The task: Put everything in the material from the line containing "coordinates (92, 592)." down to the line containing "I want to click on current-price-badge: 221,000" into a numbered list, leaving out blank lines.

Stored data entries:

**********

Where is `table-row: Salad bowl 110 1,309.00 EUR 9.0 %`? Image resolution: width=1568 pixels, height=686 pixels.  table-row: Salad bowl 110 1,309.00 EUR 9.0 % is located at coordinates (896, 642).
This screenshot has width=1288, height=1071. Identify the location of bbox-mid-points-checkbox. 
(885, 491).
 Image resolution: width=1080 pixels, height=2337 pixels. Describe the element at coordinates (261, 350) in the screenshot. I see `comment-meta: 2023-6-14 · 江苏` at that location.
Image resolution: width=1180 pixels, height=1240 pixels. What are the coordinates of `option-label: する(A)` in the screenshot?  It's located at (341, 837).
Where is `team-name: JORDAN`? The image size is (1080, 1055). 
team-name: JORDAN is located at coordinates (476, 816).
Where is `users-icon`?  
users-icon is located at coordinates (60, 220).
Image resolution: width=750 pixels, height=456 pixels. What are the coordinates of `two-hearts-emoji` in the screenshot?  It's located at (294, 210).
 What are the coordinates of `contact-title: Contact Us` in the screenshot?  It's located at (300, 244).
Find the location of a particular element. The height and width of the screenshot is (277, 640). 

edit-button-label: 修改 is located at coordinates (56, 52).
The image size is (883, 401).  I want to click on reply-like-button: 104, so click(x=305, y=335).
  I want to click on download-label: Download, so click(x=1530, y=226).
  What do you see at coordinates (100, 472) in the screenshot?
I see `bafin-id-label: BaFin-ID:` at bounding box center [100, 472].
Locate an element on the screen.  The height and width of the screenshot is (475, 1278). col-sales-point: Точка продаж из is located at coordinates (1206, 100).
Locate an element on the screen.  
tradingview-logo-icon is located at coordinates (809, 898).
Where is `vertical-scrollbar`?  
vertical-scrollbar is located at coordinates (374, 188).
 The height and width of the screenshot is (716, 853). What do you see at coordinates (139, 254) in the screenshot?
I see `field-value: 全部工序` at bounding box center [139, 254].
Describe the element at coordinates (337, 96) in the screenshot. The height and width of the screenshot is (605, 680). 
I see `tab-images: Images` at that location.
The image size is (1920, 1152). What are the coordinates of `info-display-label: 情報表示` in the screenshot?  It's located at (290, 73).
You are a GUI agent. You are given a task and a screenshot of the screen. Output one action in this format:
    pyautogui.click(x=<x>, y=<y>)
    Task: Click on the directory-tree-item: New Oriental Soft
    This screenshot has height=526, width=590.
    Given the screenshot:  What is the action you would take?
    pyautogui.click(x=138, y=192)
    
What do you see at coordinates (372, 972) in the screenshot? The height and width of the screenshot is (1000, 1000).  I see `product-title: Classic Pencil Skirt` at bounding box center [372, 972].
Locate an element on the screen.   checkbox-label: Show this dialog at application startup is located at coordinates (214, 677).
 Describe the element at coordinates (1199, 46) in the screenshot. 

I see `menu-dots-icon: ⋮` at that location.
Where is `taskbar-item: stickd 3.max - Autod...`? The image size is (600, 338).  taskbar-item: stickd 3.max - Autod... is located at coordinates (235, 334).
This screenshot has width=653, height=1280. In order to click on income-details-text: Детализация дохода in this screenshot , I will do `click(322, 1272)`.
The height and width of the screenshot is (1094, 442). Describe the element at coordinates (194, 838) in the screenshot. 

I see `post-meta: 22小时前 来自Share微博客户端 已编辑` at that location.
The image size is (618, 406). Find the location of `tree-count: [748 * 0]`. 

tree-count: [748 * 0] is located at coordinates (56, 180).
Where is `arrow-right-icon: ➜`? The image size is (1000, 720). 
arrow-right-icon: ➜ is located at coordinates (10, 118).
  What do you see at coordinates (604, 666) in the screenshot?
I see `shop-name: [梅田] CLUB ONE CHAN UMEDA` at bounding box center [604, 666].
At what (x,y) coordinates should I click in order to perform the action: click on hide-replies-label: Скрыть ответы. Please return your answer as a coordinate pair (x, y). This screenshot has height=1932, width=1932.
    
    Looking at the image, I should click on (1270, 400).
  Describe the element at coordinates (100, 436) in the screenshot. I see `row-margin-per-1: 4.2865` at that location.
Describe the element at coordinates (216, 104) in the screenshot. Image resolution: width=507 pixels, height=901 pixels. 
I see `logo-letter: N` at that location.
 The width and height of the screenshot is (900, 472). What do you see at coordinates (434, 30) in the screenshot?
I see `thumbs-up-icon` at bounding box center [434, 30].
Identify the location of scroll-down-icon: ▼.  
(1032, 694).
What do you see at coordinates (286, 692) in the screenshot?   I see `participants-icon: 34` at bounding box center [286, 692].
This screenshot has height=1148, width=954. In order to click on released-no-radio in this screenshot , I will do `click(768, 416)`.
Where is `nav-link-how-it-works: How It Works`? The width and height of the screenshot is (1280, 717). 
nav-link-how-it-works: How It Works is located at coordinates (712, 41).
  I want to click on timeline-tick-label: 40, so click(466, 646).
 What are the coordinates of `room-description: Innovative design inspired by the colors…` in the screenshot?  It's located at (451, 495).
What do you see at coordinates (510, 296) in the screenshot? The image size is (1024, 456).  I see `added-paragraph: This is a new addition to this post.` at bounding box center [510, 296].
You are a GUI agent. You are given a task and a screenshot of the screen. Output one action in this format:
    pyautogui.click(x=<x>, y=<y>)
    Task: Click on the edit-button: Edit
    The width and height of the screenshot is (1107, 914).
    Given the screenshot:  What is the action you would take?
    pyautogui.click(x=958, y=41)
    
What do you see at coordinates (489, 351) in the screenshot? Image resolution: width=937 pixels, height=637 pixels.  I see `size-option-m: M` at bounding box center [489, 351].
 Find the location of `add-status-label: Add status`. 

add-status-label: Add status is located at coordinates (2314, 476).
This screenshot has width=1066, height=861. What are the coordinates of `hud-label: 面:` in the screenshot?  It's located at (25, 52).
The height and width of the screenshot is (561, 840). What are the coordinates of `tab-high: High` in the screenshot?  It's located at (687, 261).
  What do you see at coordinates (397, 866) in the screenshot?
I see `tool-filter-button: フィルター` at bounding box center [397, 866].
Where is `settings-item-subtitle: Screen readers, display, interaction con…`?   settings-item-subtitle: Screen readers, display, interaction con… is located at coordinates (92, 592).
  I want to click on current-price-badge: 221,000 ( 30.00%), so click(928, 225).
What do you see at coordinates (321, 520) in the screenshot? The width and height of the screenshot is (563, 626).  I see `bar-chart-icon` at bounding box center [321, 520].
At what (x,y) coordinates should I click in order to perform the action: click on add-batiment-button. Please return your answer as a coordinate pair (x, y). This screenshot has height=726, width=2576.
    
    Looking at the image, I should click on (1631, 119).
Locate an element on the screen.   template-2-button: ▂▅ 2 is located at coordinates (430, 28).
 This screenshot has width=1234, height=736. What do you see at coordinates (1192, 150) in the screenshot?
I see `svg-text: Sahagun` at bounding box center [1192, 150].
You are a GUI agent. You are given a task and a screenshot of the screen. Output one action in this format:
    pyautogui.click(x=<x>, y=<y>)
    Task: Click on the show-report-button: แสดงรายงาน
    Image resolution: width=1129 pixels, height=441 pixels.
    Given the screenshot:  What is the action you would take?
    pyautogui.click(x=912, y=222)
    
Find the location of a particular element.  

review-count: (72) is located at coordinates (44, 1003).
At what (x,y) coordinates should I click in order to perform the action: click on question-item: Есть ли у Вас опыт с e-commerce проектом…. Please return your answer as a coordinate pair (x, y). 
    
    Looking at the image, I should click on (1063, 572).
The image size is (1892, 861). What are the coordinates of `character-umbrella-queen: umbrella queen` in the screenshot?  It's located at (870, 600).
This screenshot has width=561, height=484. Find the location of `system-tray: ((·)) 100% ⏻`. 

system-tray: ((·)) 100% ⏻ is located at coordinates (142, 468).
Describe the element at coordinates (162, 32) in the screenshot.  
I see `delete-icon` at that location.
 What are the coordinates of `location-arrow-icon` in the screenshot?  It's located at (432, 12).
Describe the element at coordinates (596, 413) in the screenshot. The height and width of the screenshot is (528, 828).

**********

Result of the task:
1. Where is `settings-item-subtitle: Screen readers, display, interaction con…`?   settings-item-subtitle: Screen readers, display, interaction con… is located at coordinates (92, 592).
2.   I want to click on current-price-badge: 221,000 ( 30.00%), so click(928, 225).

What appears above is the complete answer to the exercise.